Introduction to Zookeeper

Zookeeper is an Apache project that was designed and implemented to help other developers build distributed applications. Many of the services that Zookeeper provides are a common set of services that all distributed applications require. Zookeeper implements them for you so that you don’t have to implement them yourself, letting you focus on your application rather than on distributed infrastructure components, like naming, configuration management, synchronization, group services e.t.c.

Note: This is the first story in our encounter with Zookeeper.

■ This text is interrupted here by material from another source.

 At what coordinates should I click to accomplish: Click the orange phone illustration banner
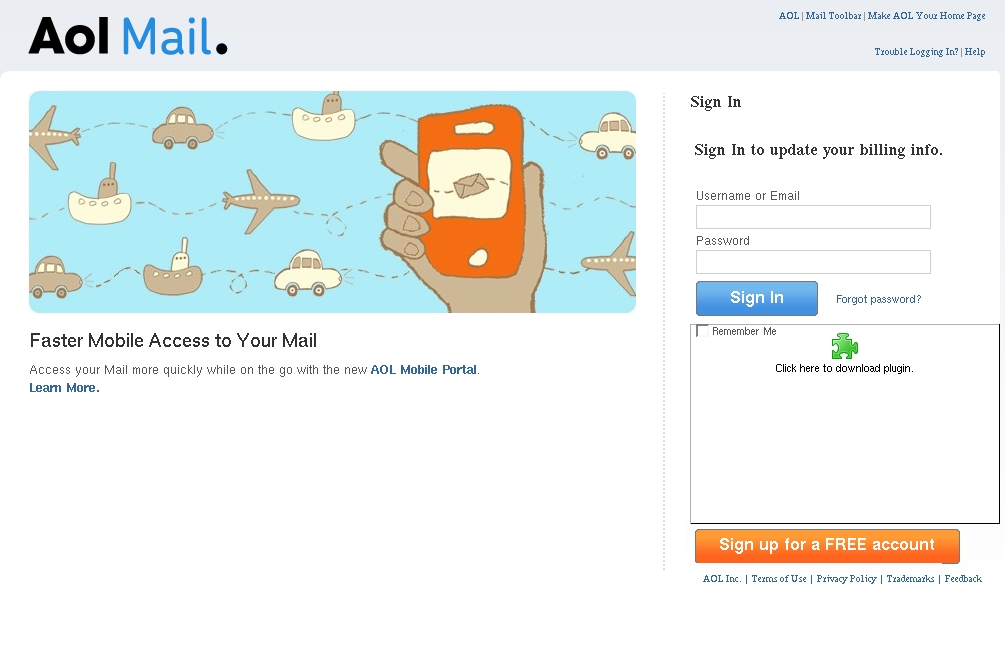click(333, 202)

Following story can be found here.

What is this post about?

This post is a brief introduction to Zookeeper. We will show you how to

  1. install
  2. setup
  3. start
  4. interact

with a Zookeeper server.

Then we will also show you how to interact with the Zookeeper server using Ruby.

Let’s start.

Download and Install Zookeeper

Note: For those who work in OS X and who like to use brew, installing Zookeeper might be as simple as brew install zookeeper.

You can download Zookeeper from any site that is listed in the download page. Pick up a stable release by downloading the file inside the stable folder.

I have downloaded the file zookeeper-3.4.10.tar.gz.

Then, I have unzipped/untarred the file into the folder ~/Documents/zookeeper-3.4.10.

Setup

Before we can start the Zookeeper server, we will have to specify a minimum configuration file. Let’s create the file conf/zoo.cfg inside the folder where you have your Zookeeper installation. This file can be created as a copy of the existing sample file.

In the Zookeeper folder:

$ cp conf/zoo_sample.cfg conf/zoo.cfg

The minimum configuration that will allow you to start 1 Zookeeper server is the following:

tickTime=2000
dataDir=/Users/pmatsino/Documents/zookeeper-data
clientPort=2181

As you can see, I have specified the dataDir to be a directory in my Documents folder. This folder, /Users/pmatsino/Documents/zookeeper-data needs to be present. Go ahead and create this folder before you continue. This directory is going to keep the memory snapshots and the transaction log for the updates of the database. Note that Zookeeper keeps its state in memory in order to be efficient, but it flashes it into snapshots inside the dataDir. Also, the updates are atomic, and the transaction log is kept inside the dataDir too.

The tickTime is given in milliseconds and it is used to be the basic time unit for every Zookeeper configuration key that specifies time. It is used to implement heartbeats and also, it specifies the minimum session timeout, which is going to be twice the tickTime.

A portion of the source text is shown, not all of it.